While the culture shock and initial adjustment were extremely challenging, I now see my coming to India as an opportunity to reflect, grow, and realign to a more suited career path. Being a citizen of India, I have been able to capitalize on opportunities that were inaccessible to me in the United States. Moreover, the move back to India has been a testament to my strength and resilience. It has been two years since the shift, and I can honestly attest that I do not identify as an American or an Indian. That’s what being an immigrant does to a person. Immigration is nothing short of a curse because it uproots a person, changes their dynamics, and transplants them into places where they might not necessarily belong or thrive. Immigration is a gamble. It’s full of uncertainty and doubt and jumping hoops that are set in place as “rules” to deter people, to exploit them, all in the name of a bigger, better, brighter future. Immigration is a loss of identity. It’s a constant state of chaos that most people can’t even begin to understand. Immigration is an experience where there are those who are on the inside and those who are not. Immigration is a search for a forever home, a place to re-root, sometimes in vain. 

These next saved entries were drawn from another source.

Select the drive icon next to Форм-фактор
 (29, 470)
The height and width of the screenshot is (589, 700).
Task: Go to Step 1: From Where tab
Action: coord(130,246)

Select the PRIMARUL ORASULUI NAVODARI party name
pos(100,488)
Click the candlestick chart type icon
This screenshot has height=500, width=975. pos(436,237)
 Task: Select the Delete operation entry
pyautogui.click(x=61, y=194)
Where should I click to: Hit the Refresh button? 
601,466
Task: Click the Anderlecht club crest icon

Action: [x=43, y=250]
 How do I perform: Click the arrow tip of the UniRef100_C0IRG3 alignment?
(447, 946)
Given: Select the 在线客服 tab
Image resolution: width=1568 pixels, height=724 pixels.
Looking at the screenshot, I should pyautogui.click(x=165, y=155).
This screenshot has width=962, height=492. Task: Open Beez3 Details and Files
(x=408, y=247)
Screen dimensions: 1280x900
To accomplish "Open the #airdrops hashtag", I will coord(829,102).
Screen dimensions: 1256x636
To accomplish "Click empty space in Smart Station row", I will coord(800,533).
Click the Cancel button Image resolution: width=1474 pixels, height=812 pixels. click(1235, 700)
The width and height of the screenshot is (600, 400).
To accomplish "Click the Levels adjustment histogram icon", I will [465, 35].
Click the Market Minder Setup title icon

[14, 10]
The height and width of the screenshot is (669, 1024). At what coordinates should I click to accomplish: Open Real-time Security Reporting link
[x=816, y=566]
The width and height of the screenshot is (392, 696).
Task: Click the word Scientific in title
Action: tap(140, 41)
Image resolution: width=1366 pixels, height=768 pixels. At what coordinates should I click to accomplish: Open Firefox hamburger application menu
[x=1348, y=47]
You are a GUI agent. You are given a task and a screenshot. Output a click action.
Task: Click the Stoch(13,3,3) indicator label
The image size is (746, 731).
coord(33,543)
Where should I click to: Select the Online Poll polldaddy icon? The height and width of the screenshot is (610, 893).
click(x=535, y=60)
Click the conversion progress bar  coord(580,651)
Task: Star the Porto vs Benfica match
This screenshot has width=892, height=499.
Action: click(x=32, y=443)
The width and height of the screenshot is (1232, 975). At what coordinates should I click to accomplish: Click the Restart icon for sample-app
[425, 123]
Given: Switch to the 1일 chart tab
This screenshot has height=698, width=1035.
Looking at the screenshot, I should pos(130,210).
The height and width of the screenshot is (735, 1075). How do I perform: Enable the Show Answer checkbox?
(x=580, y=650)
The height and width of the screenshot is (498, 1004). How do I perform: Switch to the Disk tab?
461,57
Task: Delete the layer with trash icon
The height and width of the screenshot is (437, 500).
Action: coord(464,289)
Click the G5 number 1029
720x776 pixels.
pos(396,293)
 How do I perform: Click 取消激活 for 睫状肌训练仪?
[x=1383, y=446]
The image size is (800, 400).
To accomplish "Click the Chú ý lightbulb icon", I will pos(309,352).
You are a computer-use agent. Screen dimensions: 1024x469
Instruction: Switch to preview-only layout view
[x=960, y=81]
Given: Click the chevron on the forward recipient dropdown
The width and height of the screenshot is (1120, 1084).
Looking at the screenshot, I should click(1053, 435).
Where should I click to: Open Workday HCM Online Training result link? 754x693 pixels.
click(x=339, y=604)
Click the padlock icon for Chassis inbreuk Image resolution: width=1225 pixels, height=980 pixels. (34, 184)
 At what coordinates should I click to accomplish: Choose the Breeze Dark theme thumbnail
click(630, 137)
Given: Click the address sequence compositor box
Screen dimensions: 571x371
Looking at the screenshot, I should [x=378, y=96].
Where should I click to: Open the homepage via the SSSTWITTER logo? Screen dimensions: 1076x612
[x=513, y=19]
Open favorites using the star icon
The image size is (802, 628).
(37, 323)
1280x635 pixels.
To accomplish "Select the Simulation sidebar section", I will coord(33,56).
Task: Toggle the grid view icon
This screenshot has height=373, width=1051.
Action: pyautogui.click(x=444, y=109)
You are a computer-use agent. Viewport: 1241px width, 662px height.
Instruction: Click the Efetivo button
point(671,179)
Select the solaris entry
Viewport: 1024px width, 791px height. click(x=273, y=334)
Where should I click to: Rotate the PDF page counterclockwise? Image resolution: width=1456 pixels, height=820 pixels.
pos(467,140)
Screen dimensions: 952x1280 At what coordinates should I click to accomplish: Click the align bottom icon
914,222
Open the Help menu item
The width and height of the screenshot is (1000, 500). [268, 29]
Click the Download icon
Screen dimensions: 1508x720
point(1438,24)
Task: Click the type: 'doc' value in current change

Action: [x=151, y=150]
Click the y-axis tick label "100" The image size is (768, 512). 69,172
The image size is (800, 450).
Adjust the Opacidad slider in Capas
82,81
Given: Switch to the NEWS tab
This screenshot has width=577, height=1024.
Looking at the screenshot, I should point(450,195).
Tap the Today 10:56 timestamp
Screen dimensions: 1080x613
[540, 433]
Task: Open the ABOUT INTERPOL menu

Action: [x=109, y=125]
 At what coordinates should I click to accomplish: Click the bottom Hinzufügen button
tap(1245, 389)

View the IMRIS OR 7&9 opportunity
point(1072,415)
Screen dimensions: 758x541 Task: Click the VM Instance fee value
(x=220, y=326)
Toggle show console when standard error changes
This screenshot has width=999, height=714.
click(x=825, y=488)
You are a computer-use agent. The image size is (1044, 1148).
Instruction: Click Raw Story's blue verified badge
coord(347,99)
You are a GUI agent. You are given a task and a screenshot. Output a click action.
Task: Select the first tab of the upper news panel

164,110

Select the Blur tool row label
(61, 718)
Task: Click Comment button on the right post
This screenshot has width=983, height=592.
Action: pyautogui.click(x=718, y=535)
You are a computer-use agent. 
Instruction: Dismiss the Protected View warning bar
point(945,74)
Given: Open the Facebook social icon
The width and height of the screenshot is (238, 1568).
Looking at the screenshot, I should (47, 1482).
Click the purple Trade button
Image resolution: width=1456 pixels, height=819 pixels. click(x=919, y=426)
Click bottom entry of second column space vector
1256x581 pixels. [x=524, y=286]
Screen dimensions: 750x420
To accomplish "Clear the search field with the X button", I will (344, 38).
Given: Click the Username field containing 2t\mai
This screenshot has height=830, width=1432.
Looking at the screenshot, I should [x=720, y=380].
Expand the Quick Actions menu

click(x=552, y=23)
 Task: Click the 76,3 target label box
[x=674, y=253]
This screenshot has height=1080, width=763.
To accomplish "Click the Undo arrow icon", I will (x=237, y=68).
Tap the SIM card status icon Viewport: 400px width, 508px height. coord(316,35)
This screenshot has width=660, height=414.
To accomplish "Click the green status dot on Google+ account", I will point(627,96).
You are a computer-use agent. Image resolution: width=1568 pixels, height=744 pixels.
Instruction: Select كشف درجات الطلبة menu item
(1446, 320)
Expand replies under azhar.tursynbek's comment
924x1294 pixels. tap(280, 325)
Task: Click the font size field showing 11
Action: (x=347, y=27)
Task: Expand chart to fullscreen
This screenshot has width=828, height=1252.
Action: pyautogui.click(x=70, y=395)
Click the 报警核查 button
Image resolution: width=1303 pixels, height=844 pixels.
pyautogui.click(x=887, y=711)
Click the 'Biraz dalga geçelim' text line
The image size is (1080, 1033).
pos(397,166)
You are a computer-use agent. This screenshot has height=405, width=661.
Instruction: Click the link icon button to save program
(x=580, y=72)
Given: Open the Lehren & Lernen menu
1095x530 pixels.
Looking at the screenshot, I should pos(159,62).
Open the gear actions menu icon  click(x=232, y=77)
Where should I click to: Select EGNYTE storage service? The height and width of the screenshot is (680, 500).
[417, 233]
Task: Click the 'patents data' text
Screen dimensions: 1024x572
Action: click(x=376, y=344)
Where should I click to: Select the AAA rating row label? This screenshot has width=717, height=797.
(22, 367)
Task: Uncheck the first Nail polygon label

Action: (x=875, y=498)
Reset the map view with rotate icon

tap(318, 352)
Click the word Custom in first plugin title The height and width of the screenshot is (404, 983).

I believe someone wise once said, “if a flower doesn’t bloom, you don’t change the flower, you change the environment,” and that is just what I intend to do. Today, I may not have a certain path, but at least now, I am no longer living a life in shackles. Instead of trying to fit myself into a place that maybe wasn’t meant for me to begin with, I have the liberty of picking a new dream and destination. I no longer have to make do with a life or circumstances that were chosen for me. This time, I’m back to square one and get to figure it out for myself, and there is just something so liberating about that. I have given up living according to the expectations of other people and making unnecessary compromises. 

Life isn’t fair, but I was naive to think that it would be. What life has taught me is to put myself and my mental health first, to capitalize on opportunities as they come, and to adjust the sails whenever needed. I can’t wait to find out who I am meant to be, although I’m starting to get a clearer picture. I am more than an immigrant. I am more than an enigma.